Opdracht:
Neem het stuk uit de tekst over de herinvesteringsreserve over, beginnend bij "Hoewel ik begrip" en doorlopend tot en met "hoogste 10 jaar.". Vervang daarin "herinvesteringsreserve" telkens door "vervangingsreserve".

── Oefentekst

Hoewel ik begrip heb voor de wens die uit deze vragen spreekt, maakt de mogelijkheid van afboeking op een in een voorgaand jaar gepleegde vervangende investering geen onderdeel uit van de herinvesteringsreserve. Die mogelijkheid zou de regeling aanmerkelijk compliceren. Bovendien bestaat er bij de herinvesteringsreserve minder behoefte aan: ongeacht de afschrijvingstermijn van de bedrijfsmiddelen waaruit de reserve is ontstaan, kan deze worden afgeboekt op bedrijfsmiddelen die niet dezelfde economische functie hebben mits zij een afschrijvingstermijn hebben van ten hoogste 10 jaar.

De leden van de fracties van de PvdA en van het CDA vragen of in principe twee herinvesteringsreserves zouden moeten worden gevormd, namelijk één voor bedrijfsmiddelen met een afschrijvingstermijn van ten hoogste 10 jaar en één voor andere bedrijfsmiddelen. In dit kader vragen de leden van de CDA-fractie, onder verwijzing naar opmerkingen die de Orde daarover heeft gemaakt, of het aanhouden van twee reserves wel goed uitvoerbaar is.

Hoewel kan worden gesteld dat vanwege het voor de herinvesteringsreserve gemaakte onderscheid tussen bedrijfsmiddelen met een korte en lange economische levensduur, sprake is van twee soorten van reserves, kan niet worden gezegd dat ook twee reserves worden gevormd. Dit komt doordat per vervreemd bedrijfsmiddel een reserve wordt gevormd. Op die manier kan op een juiste wijze rekening worden gehouden met toepassing van de herinvesteringstermijn van 3 jaar en met de boekwaarde-eis. Dit komt overeen met de huidige praktijk van de vervangingsreserve, waarvoor ook per bedrijfsmiddel een reserve wordt gevormd.

De leden van de VVD-fractie vernemen gaarne of het begrip opbrengst dat wordt gehanteerd in de regeling van de herinvesteringsreserve een brutobegrip is of dat van de opbrengst eerst de kosten die samenhangen met de vervreemding moeten worden afgetrokken.

────
── Onderstaande gegevens

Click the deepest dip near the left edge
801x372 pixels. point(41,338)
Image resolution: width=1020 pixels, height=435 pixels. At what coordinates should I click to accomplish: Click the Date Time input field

────

Antwoord:
Hoewel ik begrip heb voor de wens die uit deze vragen spreekt, maakt de mogelijkheid van afboeking op een in een voorgaand jaar gepleegde vervangende investering geen onderdeel uit van de vervangingsreserve. Die mogelijkheid zou de regeling aanmerkelijk compliceren. Bovendien bestaat er bij de vervangingsreserve minder behoefte aan: ongeacht de afschrijvingstermijn van de bedrijfsmiddelen waaruit de reserve is ontstaan, kan deze worden afgeboekt op bedrijfsmiddelen die niet dezelfde economische functie hebben mits zij een afschrijvingstermijn hebben van ten hoogste 10 jaar.